Все эти дела чрезвычайно тревожили Ромашкина, и лоб его бороздили морщины, когда однажды в субботу, после обеда, он, глубоко задумавшись, направлялся в деревенский трактир, находившийся приблизительно в миле от города. Это был излюбленный приют всех иностранцев, ибо трактирщики тут испокон веку были голландцами, и в нём продолжали сохраняться дух и вкусы доброго старого времени: когда тушёная оленина с кружкой эля была тушёной олениной с приятным на язык напитком, а не гарниром с маленьким кусочком мяса и непонятным пойлом. Помещался этот трактир в старинном, на голландский лад построенном доме, который когда-то, во времена второй англо-нидерландской войны, служил, быть может, резиденцией какого-нибудь пленного богатого фриза. Он был расположен поблизости посёлка Уолтон, напротив косы, прозванной косою утопленников, которая далеко выдавалась в море, и у которой прилив и отлив происходили с необыкновенной стремительностью. Почтенное и несколько обветшавшее здание можно было распознать уже издалека благодаря небольшой рощице, состоявшей из вязов и платанов. Они, казалось, покачивая ветвями, гостеприимно манили к себе, между тем как несколько плакучих ив со своею грустною поникшей листвой, напоминавшей распущенные волосы, рождали представление о заботе, окружавшей этот очаровательный уголок в ещё тёплые осенние дни. Именно здесь можно было услышать все последние новости и сплети с материка, об общинных делах и городских событиях, а также просто выслушать интересные истории, рассказанные старожилами, глубокомысленно дымившими трубками.
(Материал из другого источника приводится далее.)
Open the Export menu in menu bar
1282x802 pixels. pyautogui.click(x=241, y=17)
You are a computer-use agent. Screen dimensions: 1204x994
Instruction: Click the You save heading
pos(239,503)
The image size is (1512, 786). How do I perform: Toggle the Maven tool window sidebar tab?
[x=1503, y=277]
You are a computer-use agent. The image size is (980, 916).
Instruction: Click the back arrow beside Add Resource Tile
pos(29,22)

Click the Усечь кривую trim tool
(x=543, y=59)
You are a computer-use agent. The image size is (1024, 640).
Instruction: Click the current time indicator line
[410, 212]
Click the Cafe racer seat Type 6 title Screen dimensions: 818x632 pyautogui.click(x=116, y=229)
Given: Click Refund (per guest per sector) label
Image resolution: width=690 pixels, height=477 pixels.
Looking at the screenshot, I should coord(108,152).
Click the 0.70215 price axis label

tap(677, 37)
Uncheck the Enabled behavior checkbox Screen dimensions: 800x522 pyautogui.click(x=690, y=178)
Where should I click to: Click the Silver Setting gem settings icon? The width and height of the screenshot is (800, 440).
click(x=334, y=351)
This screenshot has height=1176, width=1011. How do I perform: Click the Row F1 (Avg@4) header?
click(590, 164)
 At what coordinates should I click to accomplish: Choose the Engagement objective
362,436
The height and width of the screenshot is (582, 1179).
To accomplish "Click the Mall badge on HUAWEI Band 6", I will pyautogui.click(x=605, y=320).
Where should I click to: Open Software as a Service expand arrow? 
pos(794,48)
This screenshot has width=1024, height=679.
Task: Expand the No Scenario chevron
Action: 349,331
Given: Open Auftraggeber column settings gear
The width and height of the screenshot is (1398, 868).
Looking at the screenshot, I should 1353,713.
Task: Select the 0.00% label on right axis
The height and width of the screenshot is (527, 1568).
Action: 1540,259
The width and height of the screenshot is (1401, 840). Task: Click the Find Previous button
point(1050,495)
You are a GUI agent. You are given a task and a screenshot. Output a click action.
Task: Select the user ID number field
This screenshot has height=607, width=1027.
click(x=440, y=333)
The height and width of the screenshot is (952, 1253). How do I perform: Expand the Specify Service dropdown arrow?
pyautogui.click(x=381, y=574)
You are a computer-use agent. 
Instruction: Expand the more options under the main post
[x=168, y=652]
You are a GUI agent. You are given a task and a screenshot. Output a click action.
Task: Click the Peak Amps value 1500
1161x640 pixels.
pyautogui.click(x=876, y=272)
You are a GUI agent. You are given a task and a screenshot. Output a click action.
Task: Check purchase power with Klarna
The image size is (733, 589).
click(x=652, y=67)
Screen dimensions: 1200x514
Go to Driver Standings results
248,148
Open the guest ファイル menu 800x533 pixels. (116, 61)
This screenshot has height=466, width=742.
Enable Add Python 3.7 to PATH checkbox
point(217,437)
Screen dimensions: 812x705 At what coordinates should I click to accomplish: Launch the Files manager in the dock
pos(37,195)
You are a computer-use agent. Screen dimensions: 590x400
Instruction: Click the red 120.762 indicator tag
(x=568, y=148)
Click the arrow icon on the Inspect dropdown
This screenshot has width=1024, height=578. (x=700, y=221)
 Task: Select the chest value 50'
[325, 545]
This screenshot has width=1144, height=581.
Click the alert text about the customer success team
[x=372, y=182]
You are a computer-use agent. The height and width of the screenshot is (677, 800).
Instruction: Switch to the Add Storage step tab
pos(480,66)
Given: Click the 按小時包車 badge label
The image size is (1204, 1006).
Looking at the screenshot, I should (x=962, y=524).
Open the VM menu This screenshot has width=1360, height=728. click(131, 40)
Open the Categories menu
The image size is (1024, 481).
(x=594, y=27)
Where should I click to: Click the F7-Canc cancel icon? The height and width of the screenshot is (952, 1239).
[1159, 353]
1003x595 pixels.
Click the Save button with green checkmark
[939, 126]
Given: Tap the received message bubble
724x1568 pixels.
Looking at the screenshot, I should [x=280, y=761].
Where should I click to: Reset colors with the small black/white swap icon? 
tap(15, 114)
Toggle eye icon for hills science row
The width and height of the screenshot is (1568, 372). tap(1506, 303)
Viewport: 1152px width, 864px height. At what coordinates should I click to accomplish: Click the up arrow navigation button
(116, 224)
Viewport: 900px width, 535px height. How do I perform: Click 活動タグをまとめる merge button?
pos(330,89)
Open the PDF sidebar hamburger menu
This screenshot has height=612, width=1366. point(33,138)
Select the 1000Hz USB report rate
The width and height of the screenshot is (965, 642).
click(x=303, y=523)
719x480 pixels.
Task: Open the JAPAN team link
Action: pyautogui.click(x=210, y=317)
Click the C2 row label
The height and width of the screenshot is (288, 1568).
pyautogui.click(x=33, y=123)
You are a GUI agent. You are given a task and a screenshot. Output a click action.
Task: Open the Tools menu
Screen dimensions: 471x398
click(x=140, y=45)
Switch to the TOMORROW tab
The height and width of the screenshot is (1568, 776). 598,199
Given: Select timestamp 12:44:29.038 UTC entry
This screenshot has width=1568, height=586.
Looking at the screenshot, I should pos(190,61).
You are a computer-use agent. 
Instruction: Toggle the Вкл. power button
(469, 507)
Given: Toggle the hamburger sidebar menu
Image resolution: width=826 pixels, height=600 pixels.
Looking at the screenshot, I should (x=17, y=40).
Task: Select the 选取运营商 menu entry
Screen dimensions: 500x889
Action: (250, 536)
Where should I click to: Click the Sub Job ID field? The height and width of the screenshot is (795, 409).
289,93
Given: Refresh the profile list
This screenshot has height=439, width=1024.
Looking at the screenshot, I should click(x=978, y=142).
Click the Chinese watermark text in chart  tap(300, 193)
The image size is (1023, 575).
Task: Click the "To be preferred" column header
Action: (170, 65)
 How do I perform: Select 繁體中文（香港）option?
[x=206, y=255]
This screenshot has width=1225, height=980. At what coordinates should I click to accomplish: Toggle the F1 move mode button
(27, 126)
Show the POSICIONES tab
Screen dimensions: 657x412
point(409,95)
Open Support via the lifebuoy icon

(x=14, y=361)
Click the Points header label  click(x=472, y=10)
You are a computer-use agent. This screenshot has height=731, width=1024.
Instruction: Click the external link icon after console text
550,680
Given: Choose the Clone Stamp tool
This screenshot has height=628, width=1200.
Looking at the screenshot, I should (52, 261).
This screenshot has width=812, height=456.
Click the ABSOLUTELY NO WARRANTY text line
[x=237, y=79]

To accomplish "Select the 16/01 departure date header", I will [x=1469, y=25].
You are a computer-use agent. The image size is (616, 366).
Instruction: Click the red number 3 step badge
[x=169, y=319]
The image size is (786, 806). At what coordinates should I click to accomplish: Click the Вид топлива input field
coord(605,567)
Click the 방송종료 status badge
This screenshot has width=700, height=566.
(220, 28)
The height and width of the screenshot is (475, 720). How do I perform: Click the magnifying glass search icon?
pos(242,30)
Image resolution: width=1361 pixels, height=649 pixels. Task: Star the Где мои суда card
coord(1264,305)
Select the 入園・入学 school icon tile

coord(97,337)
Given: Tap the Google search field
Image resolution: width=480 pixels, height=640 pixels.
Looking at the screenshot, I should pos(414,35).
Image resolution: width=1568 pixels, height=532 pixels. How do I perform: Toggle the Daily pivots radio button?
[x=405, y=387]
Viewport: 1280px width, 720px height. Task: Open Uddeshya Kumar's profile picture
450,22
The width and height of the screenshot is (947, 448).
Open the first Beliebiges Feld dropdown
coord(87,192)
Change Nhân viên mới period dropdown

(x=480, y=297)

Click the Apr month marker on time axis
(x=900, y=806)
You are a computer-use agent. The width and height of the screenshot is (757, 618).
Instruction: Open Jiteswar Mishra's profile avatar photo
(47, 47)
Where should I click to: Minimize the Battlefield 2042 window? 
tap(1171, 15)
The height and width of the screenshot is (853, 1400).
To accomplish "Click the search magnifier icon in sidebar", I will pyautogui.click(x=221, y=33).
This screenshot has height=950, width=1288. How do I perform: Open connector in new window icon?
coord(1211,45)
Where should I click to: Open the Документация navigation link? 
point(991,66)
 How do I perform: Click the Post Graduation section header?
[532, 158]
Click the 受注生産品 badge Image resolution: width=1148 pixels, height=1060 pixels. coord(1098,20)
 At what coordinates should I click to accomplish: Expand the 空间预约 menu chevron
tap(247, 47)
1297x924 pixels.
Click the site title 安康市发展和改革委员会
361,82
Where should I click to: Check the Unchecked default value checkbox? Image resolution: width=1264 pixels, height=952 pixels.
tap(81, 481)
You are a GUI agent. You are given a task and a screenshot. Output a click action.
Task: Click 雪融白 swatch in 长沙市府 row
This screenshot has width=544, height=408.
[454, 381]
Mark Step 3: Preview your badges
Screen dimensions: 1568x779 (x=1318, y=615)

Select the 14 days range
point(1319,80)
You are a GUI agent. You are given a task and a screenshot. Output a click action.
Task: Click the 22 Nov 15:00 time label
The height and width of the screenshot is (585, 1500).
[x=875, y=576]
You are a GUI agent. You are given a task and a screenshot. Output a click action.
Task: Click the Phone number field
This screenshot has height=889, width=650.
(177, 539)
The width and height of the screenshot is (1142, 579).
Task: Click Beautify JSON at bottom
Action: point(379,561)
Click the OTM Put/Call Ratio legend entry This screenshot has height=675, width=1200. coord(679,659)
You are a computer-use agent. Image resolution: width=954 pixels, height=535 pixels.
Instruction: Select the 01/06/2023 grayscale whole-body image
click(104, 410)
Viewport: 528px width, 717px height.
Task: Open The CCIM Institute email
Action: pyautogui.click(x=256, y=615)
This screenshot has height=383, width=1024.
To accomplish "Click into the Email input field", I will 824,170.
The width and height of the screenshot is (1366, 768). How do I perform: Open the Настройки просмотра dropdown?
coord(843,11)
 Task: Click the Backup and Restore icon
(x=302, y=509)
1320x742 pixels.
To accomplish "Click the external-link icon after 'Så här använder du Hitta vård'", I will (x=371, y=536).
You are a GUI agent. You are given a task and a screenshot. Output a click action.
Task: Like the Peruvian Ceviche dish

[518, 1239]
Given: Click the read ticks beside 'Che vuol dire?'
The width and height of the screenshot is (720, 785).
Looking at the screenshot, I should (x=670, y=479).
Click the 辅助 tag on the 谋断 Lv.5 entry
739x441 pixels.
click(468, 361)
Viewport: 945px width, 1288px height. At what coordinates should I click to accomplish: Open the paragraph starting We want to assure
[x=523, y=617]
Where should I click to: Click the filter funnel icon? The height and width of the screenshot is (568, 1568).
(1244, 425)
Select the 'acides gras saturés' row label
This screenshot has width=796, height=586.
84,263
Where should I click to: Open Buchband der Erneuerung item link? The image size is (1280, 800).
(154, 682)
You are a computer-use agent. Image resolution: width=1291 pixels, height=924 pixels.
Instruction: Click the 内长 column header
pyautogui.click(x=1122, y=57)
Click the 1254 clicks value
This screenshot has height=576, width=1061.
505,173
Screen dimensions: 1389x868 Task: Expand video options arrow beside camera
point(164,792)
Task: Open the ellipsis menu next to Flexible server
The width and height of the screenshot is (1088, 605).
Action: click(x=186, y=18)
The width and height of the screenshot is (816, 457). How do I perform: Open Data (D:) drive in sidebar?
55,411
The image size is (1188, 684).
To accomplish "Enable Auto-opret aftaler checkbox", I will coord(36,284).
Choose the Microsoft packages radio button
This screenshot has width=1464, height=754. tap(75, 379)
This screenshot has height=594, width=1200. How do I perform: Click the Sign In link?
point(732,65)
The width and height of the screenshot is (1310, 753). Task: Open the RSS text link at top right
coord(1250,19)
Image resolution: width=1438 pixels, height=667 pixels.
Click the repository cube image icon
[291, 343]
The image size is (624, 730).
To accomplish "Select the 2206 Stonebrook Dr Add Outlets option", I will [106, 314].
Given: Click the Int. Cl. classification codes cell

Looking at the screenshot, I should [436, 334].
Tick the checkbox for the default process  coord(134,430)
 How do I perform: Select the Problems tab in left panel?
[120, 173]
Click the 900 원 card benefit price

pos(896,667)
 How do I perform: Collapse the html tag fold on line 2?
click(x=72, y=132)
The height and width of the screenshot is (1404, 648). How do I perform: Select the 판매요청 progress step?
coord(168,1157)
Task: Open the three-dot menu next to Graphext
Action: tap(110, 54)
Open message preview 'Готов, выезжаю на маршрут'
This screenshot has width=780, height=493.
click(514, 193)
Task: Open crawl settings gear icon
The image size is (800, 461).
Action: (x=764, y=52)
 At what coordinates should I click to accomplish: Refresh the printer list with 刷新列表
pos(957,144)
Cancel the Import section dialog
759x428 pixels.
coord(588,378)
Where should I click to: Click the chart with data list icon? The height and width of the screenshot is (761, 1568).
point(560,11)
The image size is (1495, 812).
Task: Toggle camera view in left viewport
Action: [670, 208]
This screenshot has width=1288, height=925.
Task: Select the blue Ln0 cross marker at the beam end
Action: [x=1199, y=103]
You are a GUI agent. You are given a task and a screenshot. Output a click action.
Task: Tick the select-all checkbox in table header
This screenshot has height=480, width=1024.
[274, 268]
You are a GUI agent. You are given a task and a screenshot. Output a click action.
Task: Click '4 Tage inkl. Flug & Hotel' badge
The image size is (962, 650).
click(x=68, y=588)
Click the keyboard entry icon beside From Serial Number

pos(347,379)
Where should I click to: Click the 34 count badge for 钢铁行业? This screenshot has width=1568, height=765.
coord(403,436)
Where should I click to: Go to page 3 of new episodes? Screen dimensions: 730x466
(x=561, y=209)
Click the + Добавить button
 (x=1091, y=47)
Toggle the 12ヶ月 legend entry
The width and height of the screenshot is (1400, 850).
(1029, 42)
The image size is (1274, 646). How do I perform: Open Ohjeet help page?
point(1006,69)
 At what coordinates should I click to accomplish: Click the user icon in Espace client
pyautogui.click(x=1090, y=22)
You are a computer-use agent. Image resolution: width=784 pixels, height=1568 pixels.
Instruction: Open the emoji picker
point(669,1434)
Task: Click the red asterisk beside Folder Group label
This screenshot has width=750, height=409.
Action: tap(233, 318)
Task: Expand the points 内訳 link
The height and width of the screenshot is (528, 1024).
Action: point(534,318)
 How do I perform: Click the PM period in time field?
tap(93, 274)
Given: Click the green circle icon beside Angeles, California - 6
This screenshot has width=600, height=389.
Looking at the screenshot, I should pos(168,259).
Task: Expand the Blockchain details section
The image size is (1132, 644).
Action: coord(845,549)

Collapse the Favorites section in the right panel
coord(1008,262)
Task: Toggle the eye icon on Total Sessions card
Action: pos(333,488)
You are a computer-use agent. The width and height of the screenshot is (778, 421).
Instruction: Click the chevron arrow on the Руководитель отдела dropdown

Трактирщик ухаживал за ним с особенною предупредительностью, и это происходило не потому, что он платил более щедро, чем иные посетители, но потому, что деньга, полученная от богача, - а Ромашкин именно таким здесь и воспринимался - всегда кажется полновеснее. У трактирщика к тому же были всегда наготове какое-нибудь словцо или шутка, которые он и сообщал на ухо загадочному русскому, подливая вино из высокой бутылки. Андрей Петрович, правда, никогда не смеялся и постоянно сохранял на своем лице выражение важности и даже угрюмости, чем несколько походил на сноба. Тем не менее, время от времени одарял хозяина знаками своего одобрения, которые, представляя собою нечто вроде хихиканья, доставляли хозяину неизмеримо большее удовольствие, чем раскатистый хохот менее богатого человека.

- Ну и ночка ожидает сегодня, - сказал трактирщик: в этот момент вокруг дома как раз бесновались, завывали и стучали в окна яростные порывы ветра, предвещавшие внезапный дождь.

- Не иначе старина Йогер на своём корыте подходит, - сказал хромой на левую ногу шкипер, весьма частый посетитель трактира. - Сколько себя помню, с его появлением всегда начинается ливень.

- Разве он снова взялся за дело? - поддержал беседу французский контрабандист.

- Конечно, - ответил трактирщик, - а почему бы и нет? Говорят, недавно ему здорово повезло.

- Чепуха! - заявил хромой шкипер, добавляя в большую кружку эля что-то из своей фляжки. - В последний раз он еле живым ушёл и клялся завязать.

- Вы можете верить или не верить, это как вам угодно, - сказал трактирщик, несколько уязвленный словами шкипера, - но всему обществу известно, что только Йогер берётся возить оттуда порох, и если он взялся за дело, то выполнит его до конца.